Plugging in the values in the problem,

\[R_{RADAR,\ \ max} = \ \sqrt[4]{\frac{(1000\ W)(150)^{2}(100\ m^{2})(1\ m)^{2}}{({4\pi)}^{3}(12x10^{- 15}\ W)}\ } = 98.6\ km\]

Therefore, the RADAR will detect the bomber when it is 98.6 km away.

Finally, we can calculate how far away the bomber will be able to detect the RADAR. Since the RWR on the bomber is a “listening” radio, we need to use the Friis equation. As with the RADAR equation, we will need to solve the Friis equation for R, again recognizing that the minimum power received is the maximum range:

\[R_{RWR,\ max} = \ \sqrt{\frac{P_{T}G_{T}G_{R}\lambda^{2}}{{(4\pi)^{2}P}_{R,min}}} = \sqrt{\frac{(1000\ W)(150)(3)(1\ m)^{2}}{(4\pi)^{2}\left( 215x10^{- 9}\ W \right)}}\ \ = 115.1\ km\ \]

Since LOS is established at 417.1 km, both the RADAR site and the B-52 are capable of seeing each other at that range, but they don’t have enough power. Since the bomber’s RWR can detect the RADAR at 115.1 km, but the RADAR does not detect the bomber until 98.6 km, the bomber will see the RADAR before the RADAR will see the bomber.

Answer: The B-52 is the first to detect.

Example Problem 3

Given the previous scenario, but instead of a B-52 at high altitude, let’s use a B-1 (with a smaller RCS of 10 m^2^) ingressing hostile territory at 200’ AGL. All other parameters are the same. What is the range that the RADAR will detect the B-1?

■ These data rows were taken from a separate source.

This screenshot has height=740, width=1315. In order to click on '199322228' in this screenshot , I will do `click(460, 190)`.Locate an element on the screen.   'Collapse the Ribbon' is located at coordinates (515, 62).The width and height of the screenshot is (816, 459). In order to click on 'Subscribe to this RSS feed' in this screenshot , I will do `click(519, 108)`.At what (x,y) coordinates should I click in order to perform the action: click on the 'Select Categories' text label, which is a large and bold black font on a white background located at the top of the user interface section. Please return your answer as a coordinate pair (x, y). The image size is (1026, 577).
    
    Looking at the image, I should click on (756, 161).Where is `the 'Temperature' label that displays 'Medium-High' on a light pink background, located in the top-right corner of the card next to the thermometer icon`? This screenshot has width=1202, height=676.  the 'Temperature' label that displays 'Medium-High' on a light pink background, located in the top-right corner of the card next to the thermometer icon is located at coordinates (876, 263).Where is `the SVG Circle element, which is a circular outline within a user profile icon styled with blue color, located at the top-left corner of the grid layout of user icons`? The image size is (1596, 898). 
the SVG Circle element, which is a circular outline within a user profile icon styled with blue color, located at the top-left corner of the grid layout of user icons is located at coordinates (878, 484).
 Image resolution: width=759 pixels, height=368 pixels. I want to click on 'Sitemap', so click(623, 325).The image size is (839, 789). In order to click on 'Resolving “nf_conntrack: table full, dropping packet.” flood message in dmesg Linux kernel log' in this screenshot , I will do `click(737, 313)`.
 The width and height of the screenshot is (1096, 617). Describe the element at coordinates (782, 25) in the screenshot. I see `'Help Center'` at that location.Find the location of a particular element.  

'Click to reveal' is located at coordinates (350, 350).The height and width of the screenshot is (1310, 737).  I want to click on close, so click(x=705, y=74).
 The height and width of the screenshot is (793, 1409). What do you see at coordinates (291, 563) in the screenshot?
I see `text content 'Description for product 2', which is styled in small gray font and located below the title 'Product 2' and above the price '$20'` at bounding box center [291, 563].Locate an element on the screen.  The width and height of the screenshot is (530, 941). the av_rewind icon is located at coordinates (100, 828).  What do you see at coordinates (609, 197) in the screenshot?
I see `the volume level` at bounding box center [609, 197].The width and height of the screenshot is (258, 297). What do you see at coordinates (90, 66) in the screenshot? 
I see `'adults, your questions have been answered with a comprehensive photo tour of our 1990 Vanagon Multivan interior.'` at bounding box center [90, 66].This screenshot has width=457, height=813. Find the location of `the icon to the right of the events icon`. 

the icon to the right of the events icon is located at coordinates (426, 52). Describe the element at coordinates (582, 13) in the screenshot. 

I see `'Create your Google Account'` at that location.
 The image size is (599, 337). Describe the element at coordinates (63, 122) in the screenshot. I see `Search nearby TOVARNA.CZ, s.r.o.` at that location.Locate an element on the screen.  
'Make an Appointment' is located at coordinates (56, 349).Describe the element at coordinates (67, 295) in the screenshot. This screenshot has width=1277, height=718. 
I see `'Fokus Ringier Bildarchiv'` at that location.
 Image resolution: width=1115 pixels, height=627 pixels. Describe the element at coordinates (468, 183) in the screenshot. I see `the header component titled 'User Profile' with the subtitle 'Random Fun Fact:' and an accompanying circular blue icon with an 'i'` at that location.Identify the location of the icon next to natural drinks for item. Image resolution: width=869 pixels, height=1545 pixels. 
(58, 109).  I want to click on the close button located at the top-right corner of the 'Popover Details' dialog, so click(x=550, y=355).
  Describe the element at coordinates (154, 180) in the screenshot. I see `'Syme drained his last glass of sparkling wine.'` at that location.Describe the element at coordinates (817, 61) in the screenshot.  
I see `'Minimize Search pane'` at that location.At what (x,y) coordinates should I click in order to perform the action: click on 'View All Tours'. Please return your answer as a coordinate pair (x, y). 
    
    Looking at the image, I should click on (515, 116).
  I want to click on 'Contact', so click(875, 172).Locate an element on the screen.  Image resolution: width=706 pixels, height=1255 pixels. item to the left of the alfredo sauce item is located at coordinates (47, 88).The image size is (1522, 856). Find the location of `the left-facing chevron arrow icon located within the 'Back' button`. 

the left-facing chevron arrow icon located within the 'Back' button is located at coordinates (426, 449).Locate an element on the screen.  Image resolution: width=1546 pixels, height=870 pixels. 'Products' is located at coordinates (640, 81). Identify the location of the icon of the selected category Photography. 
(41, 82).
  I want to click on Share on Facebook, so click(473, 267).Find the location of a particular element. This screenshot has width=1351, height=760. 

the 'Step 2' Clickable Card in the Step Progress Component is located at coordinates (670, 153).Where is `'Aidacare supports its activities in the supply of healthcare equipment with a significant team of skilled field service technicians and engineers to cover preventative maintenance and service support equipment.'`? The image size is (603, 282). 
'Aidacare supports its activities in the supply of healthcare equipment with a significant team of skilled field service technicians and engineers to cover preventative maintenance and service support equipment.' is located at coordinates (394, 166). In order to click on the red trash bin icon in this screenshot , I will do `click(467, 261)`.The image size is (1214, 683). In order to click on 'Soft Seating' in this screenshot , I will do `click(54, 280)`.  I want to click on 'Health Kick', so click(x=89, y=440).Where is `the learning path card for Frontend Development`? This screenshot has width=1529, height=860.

Understand: This is the same as the problem before, but now we have changed the aircraft, which means we need to recalculate the LOS range (since the altitude of the aircraft has changed) and the RADAR detection range (since the RCS, σ, has changed).

Identify Key Information:

• Knowns: We know the new altitude, the new RCS (\(\sigma)\), and the RADAR parameters.

• Unknowns: We do not know the new LOS range or the RADAR’s detection range for the B-1.

• Assumptions: As before, we assume the aircraft’s RCS is appropriate for its orientation to the RADAR. We also assume the gain for both antennas is representative of the orientations.

Plan: We need to solve for two ranges: the maximum LOS range between the B-1 and the RADAR site and the maximum RADAR detection range for the enemy’s RADAR site.

Solve: Let’s solve for the new LOS range first:

\[r_{max,\ \ total} = \ \sqrt{2h_{B - 1}} + \sqrt{2h_{RADAR}}\ = \ \sqrt{2*200'} + \ \sqrt{2*100'\ } = \ 34.14\ miles = 54.97\ km\]

Now, let’s look at how far away the RADAR can detect the bomber. First, we start with the re-arranged RADAR equation,

\[R_{RADAR,max} = \ \sqrt[4]{P_{T}G^{2}\sigma\frac{\lambda^{2}}{({4\pi)}^{3}P_{R,min}}}\]

Plugging in the values in the problem,

\[R_{RADAR,\ max} = \ \sqrt[4]{\frac{(1000\ W)(150)^{2}(10\ m^{2})(1\ m)^{2}}{({4\pi)}^{3}(12x10^{- 15}\ W)}\ } = 55.4\ km\]

Using the same logic as before, we see that the RADAR can detect the returned signal from the B-1 at 55.4km, but doesn’t have LOS until 54.97 km.

Answer: The RADAR will detect the B-1 at 54.97 km.